How it functions is by creating an array of objects that is tableSize big. The insertion steps proceed as follows:
- Generate hash: modulus the key by tableSize
- Check position at hash in table
- If it is null, generate a Key class that stores actual key and value given
- If it is a Key class, extract Key class, edit key to remove the first digits, create a CustomHash in the position, then insert both into the table. This is recursive.
- If it is a CustomHash class, edit key to remove the first digits, then insert both into the table. This is recursive.
The idea is simple: Store in a table, or if there is a collision, just create an array there and place both inside.

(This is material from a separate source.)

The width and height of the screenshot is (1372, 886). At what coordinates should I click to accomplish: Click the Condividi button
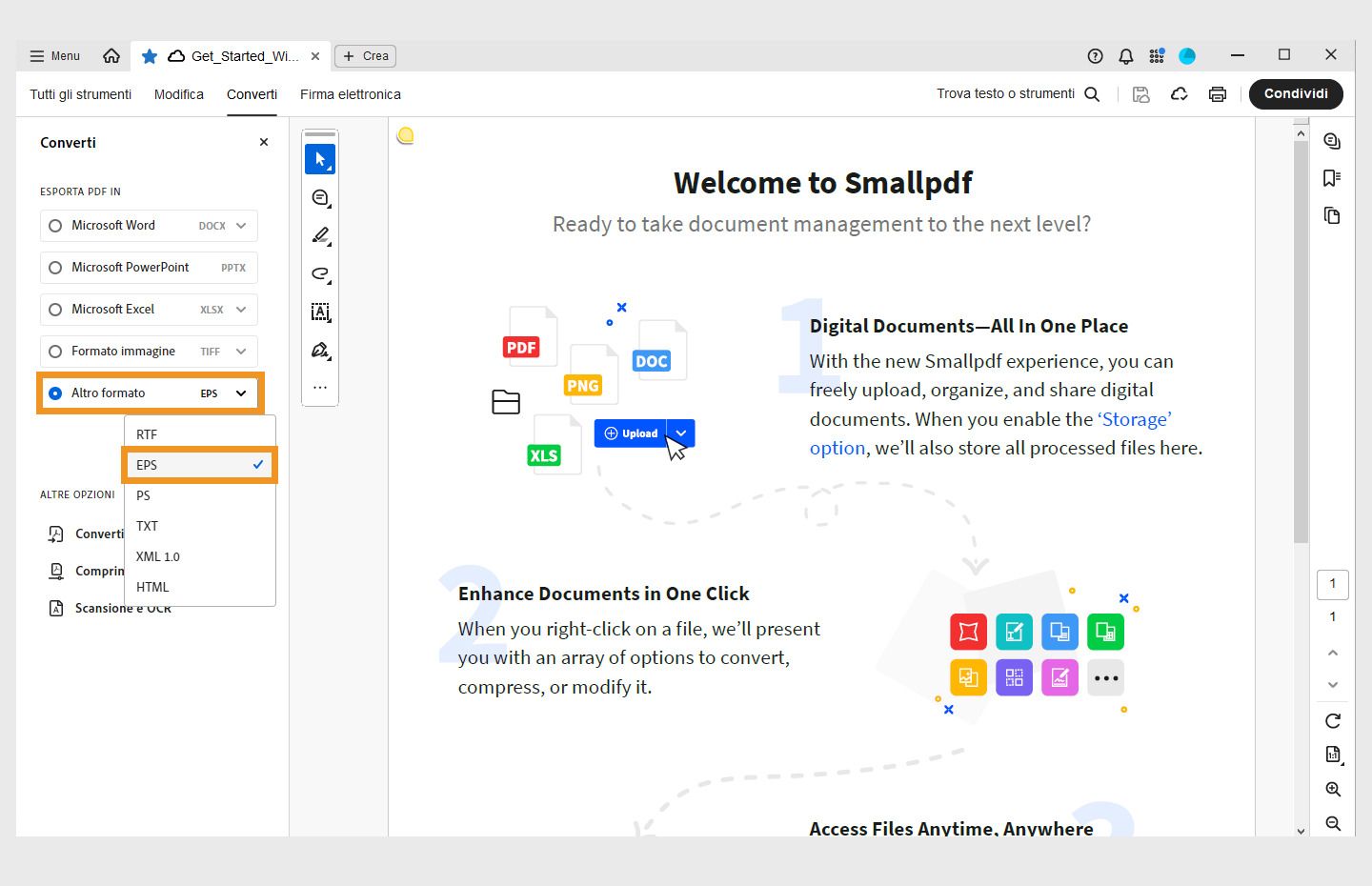(x=1296, y=93)
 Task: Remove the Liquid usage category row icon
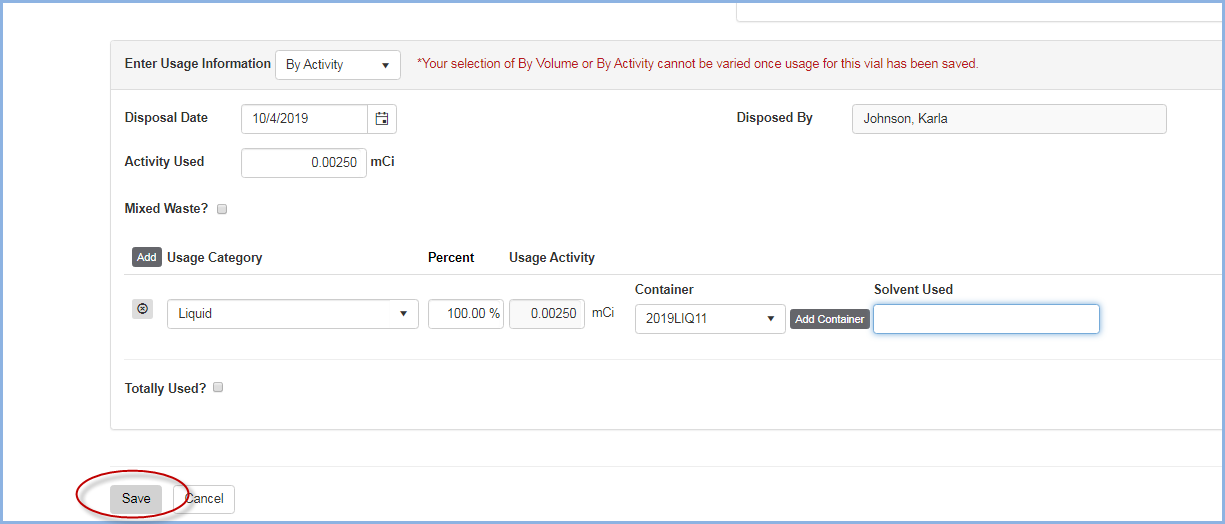[142, 310]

Now, you might be worried about if there is a lot of collisions, but do not fret: collisions are unlikely. Since they are based off of the digits in base tableSize, it would seem to be as random as they get. If you are anticipating those types of patterns, then just hash the keys before you insert. Random chance in on your side! Even designing the worst-case sizes for the least amount of keys seems like a stretch. Lets say you have a table size of 10, and store using integers. Then the worst case would be inserting 0000000000 and 1000000000, then inserting 0000000001 and 1000000001, and so on. The number of collisions for every pair is 10, and the size is 10x the amount of keys necessary. This situation seems quite likely, doesn't it? But, if you were to change the tableSize to 11, then there would only be one collision for every pair. The table size would be about 8x the amount necessary. If you were to insert randomly, say by hashing the key first, then a chance of a collision of size n would be (1/tableSize)^n. This a stupidly small number for keys of significant sizes.
Let's also not forget how efficient how inserting sequences in for 0 -> n. The amount of space wasted is at maximum (tableSize - 1).
Hopefully this gives you an idea of why I wish to explore the potential in this system.